Thursday, January 26, 2006


Here in Vancouvber, Canada our meeting ran over-time. No bomb-threats, no hysterical jihadis storming the citidel, no cause for law suits over spilt coffee. It could have been a disaster. In fact it nearly was a disaster: I went to the store where I buy my clothes, I asked the clerk for a blue scarf, and I got a blank stare in return. Normal enough, but they didn't have any blue scarves either. I am a Blue Revolutionary at this time, and nothing can stop me. I ran home, found an old jumper, and cut a swath through it till I could swear it looked just like the scarf I would have bought anyway. My only concern was the colour, whether it was blue, green or some other shade I can't quite distinguish. I sat with a girl I know, chatted her up till she mentioned that I had people looking at me across the room. Yes, we have made contact. Yes, we're going to do it again.

There is no burning issue here in Vancouver, Canada, not something so immediate that all people are frantic for a solution or at least a crowd to shout to. And yet, there we were at the People's Temple, at McDonalds. We did not meet the numbers of our friends at the rally in Paris. Not yet. We did meet well into over-time, and we will meet again. We will grow and we will make a difference. Here are a couple of letters from others, and I'll update anything else that comes in as it comes.


At 8:27 PM, Jauhara said...

Sacre Bleu! Vive la révolution bleue...où puis-je joindre? Pardon my French, but this gives me hope! Go France!

At 9:32 PM, t-ham said...

I sat, for 2 hours, resplendent in my new blue scarf, in a McDonalds 35 miles from 9/11's Ground Zero, a place where, on that day, you could have climbed any of the hills that rise up here along the Hudson River and watched the Towers burn and crumble as I did, a place where everyone lost a family member or friend or knows someone who did.

No one came.

Other obligations? Insufficient notice? Lousy time of day? Apathy? Fear?

Maybe I counted too much on the blogs. Maybe I overestimated how many of us reading and commenting. Maybe we just seem like many. Maybe, 'round here, I am one of the Tiny Majority Who Have Hijacked the...what?

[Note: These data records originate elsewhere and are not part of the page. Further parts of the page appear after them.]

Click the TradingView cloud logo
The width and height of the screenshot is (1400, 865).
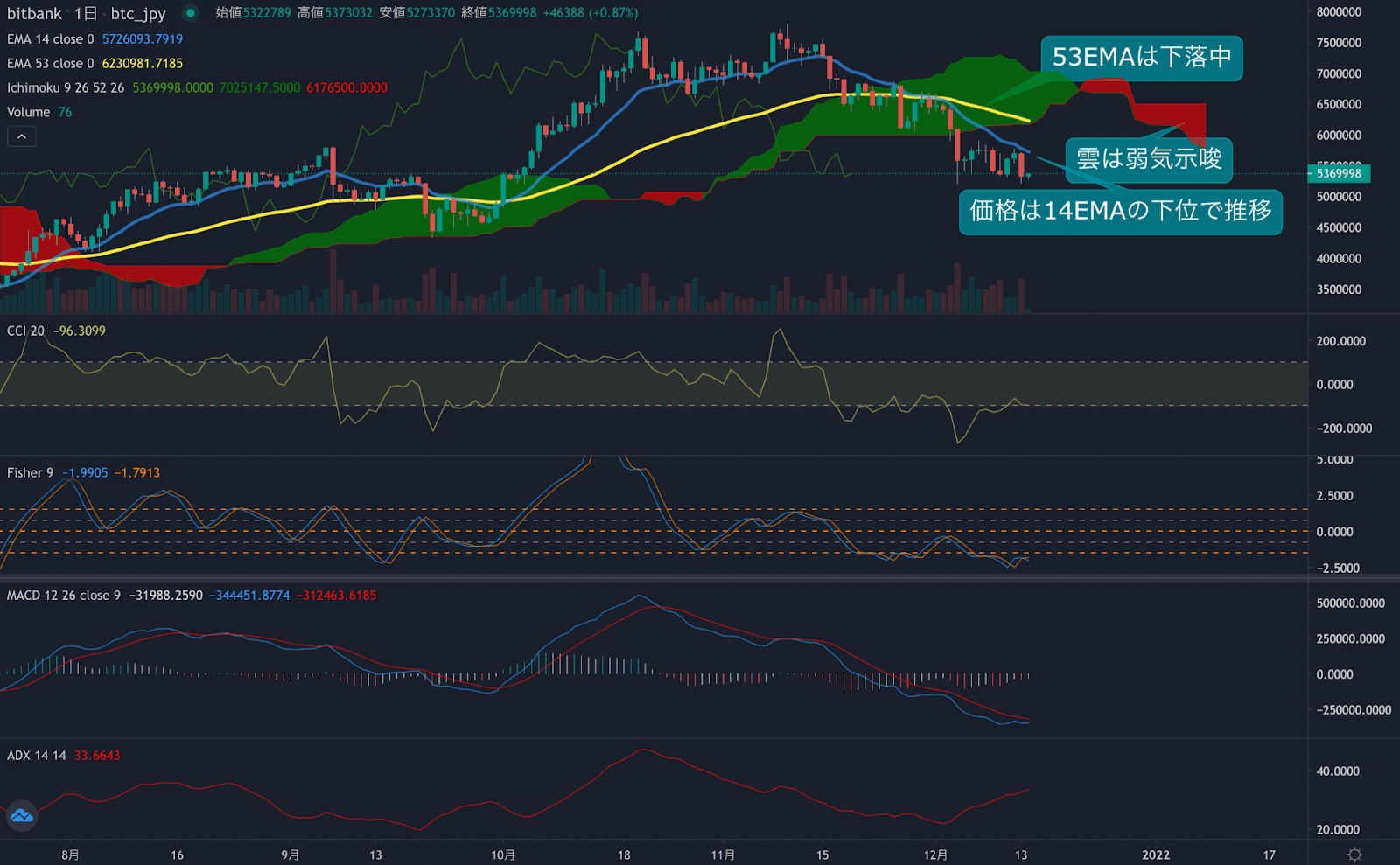(21, 816)
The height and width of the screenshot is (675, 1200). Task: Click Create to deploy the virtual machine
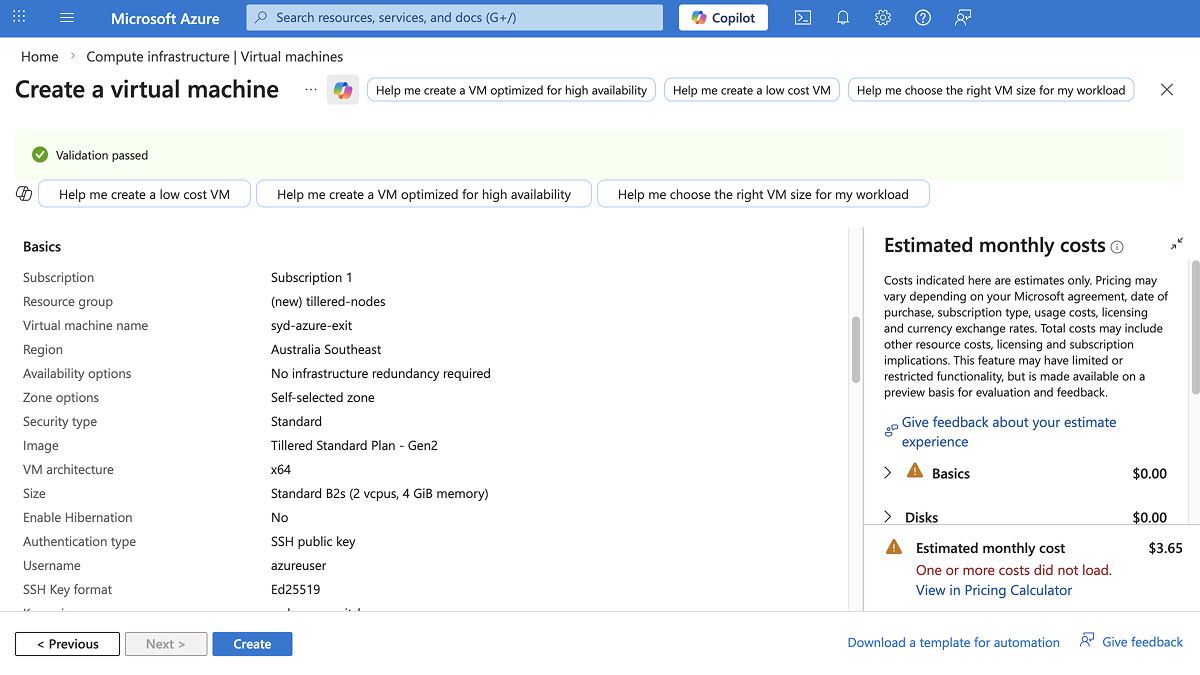coord(252,643)
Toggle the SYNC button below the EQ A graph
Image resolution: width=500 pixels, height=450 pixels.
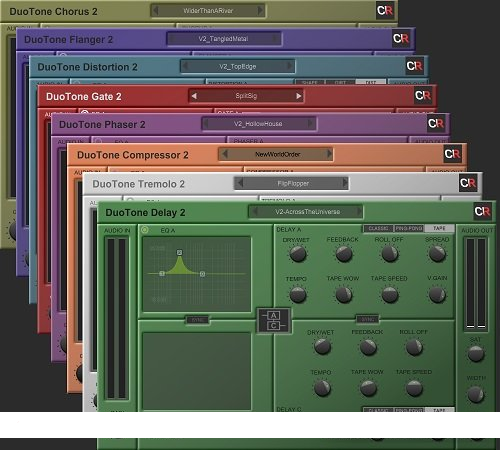point(197,320)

This will take some thinking. This is going to take some planning. They should have come. I am a stubborn son of a bitch, and now they have gone and pissed me off.
I'm not going away.

Here in Vancouver we found friends willing to make the effort. We'll do more. So will others. The French will carry on, and so will we. We can change the world doing this. Unlike our Muslim cousins, we can do good things.